Reduction of the plastoquinone pool by exogenous NADH and NADPH in higher plant chloroplasts: Characterization of a NAD(P)H–plastoquinone oxidoreductase activity

Abstract

Chlorophyll fluorescence measurements were performed on osmotically lysed potato chloroplasts in order to characterize the reactions involved in the dark reduction of photosynthetic inter-system chain electron carriers. Addition of NADH or NADPH to lysed chloroplasts increased the chlorophyll fluorescence level measured in the presence of a non-actinic light until reaching F max, thus indicating an increase in the redox state of the plastoquinone (PQ) pool. The fluorescence increase was more pronounced when the experiment was carried out under anaerobic conditions and was about 50% higher when NADH rather than NADPH was used as an electron donor. The NAD(P)H–PQ oxidoreductase reaction was inhibited by diphenylene iodonium, N-ethylmaleimide and dicoumarol, but insensitive to rotenone, antimycin A and piericidin A. By comparing the substrate specificity and the inhibitor sensitivity of this reaction to the properties of spinach ferredoxin–NADP +-reductase (FNR), we infer that FNR is not involved in the NAD(P)H–PQ oxidoreductase activity and conclude to the participation of rotenone-insensitive NAD(P)H–PQ oxidoreductase.

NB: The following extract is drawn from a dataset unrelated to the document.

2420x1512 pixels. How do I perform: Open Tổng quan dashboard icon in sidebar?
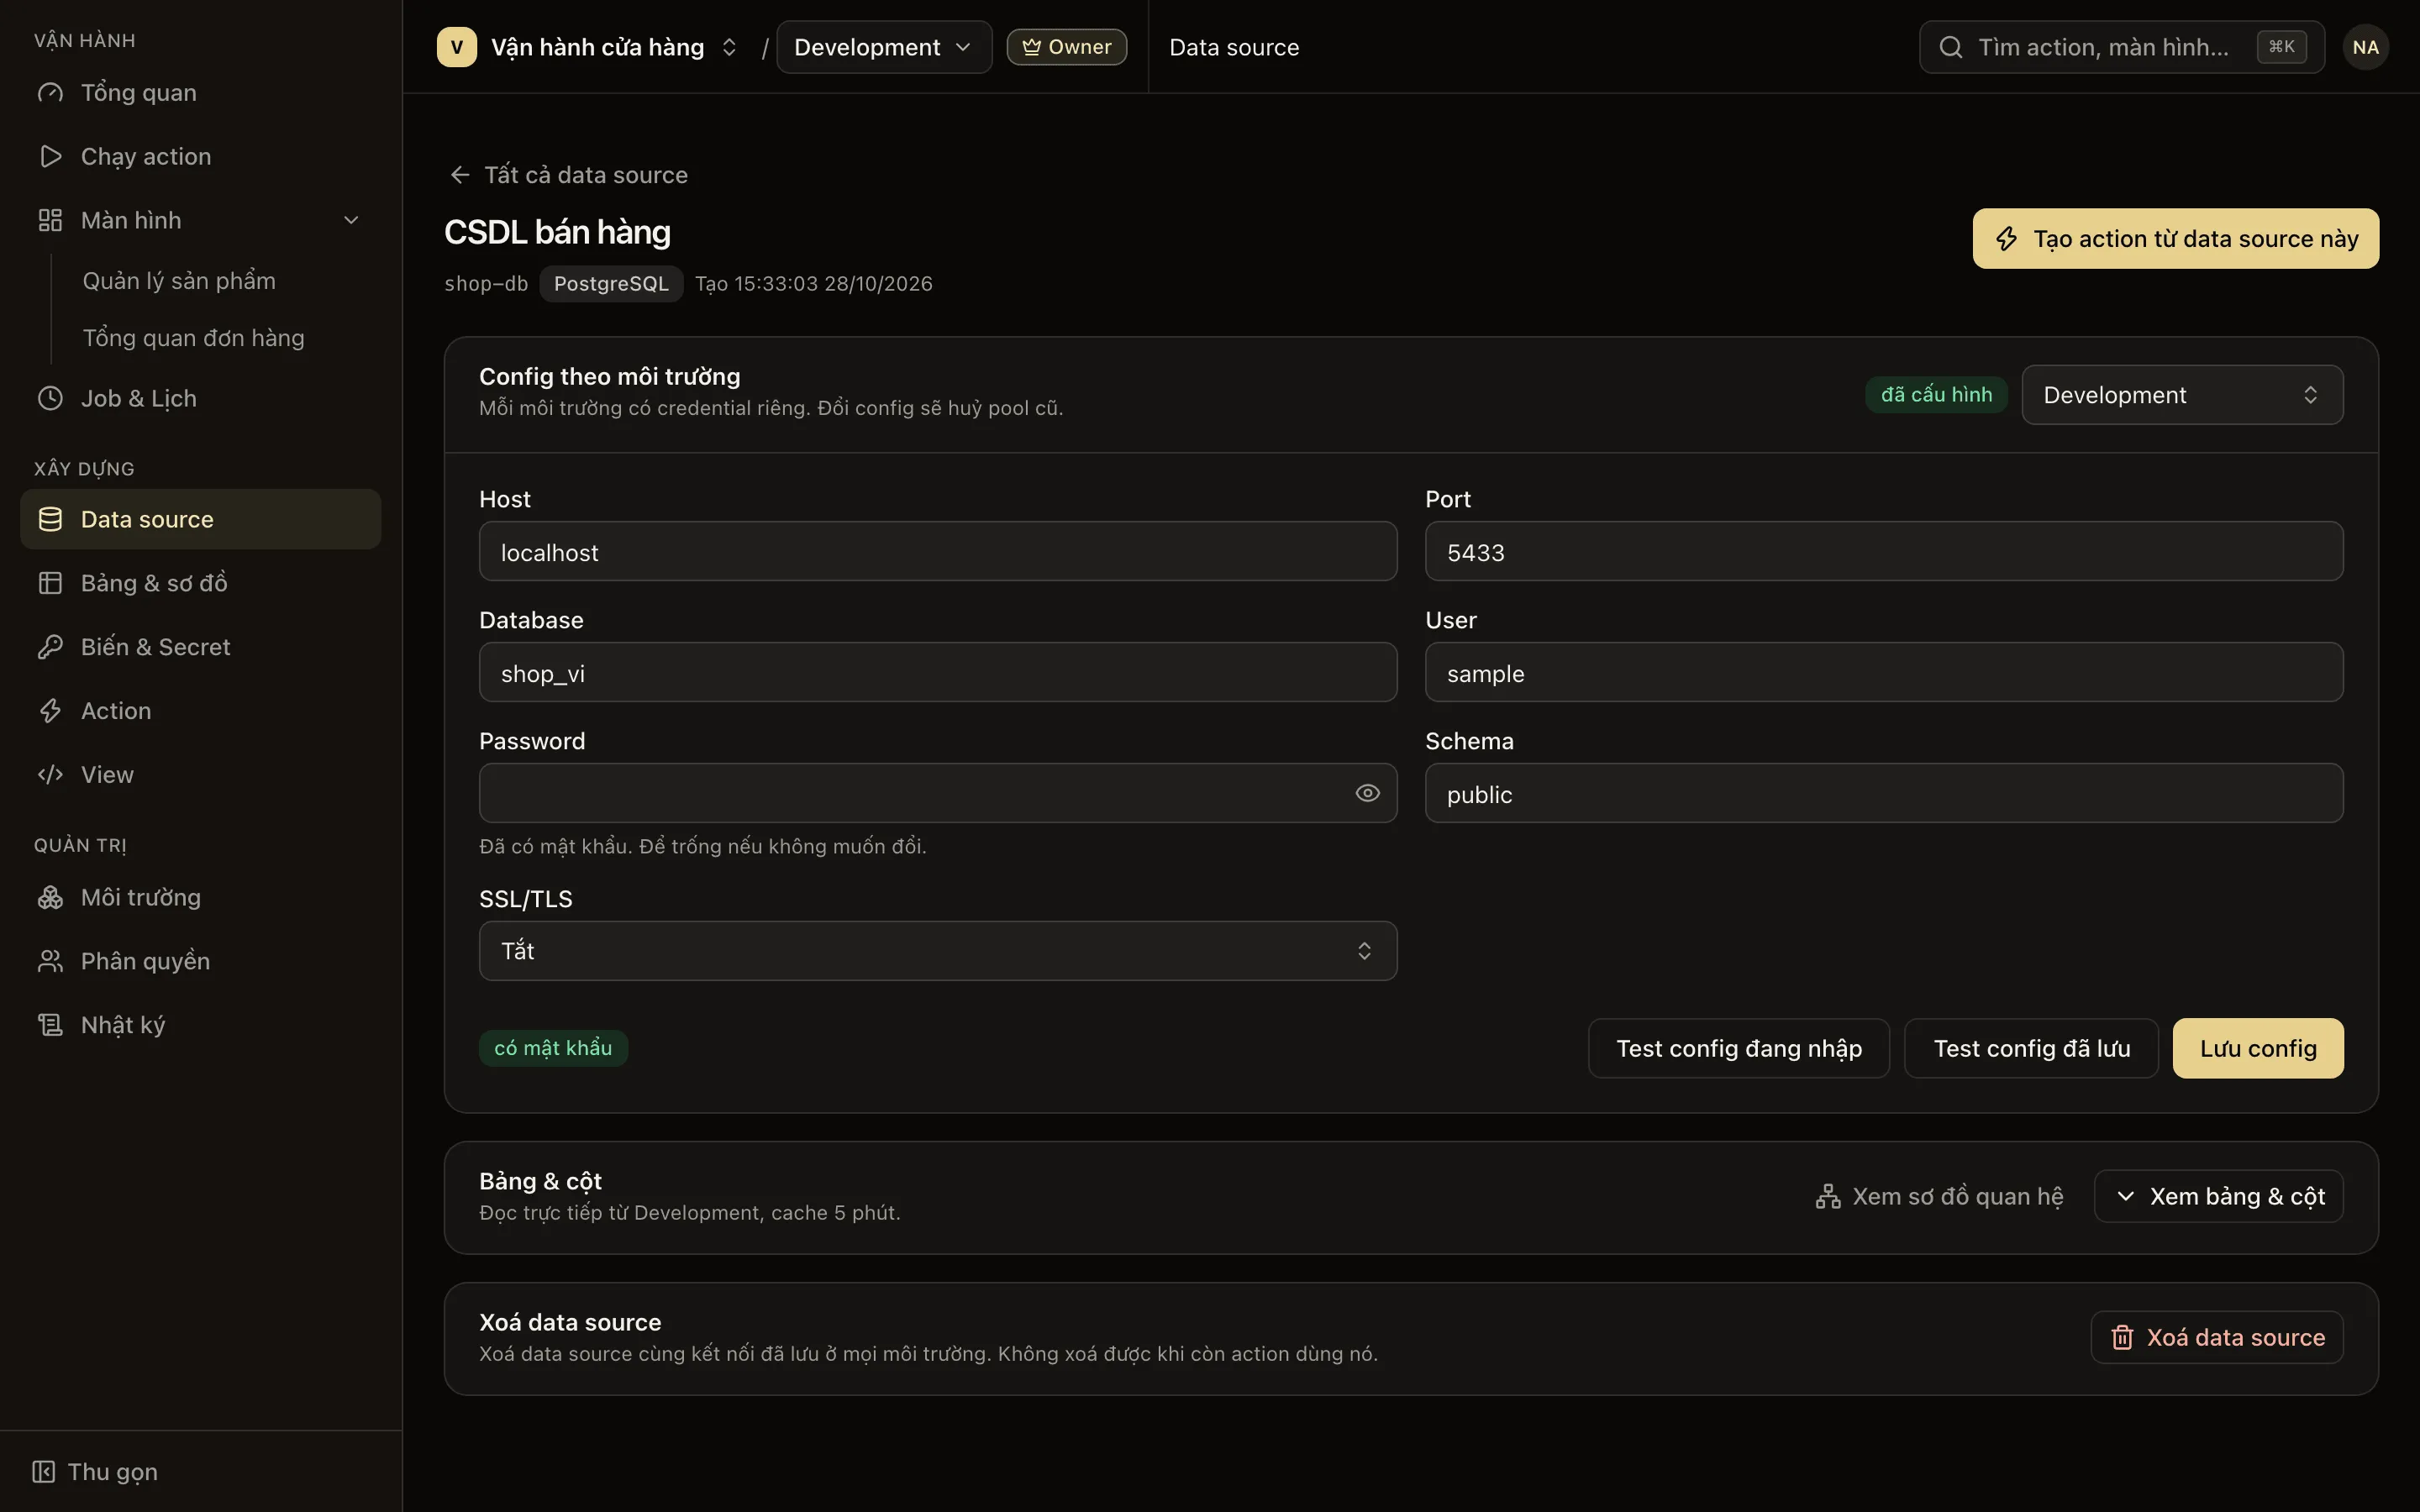click(50, 93)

By measuring light-dependent oxygen uptake in the presence of DCMU, methyl viologen and NADH or NADPH as an electron donors, the electron flow rate through the NAD(P)H–PQ oxidoreductase is estimated to about 160 nmol O 2 min −1 mg −1 chlorophyll. The nature of this enzyme is discussed in relation to the existence of a thylakoidal NADH dehydrogenase complex encoded by plastidial ndh genes.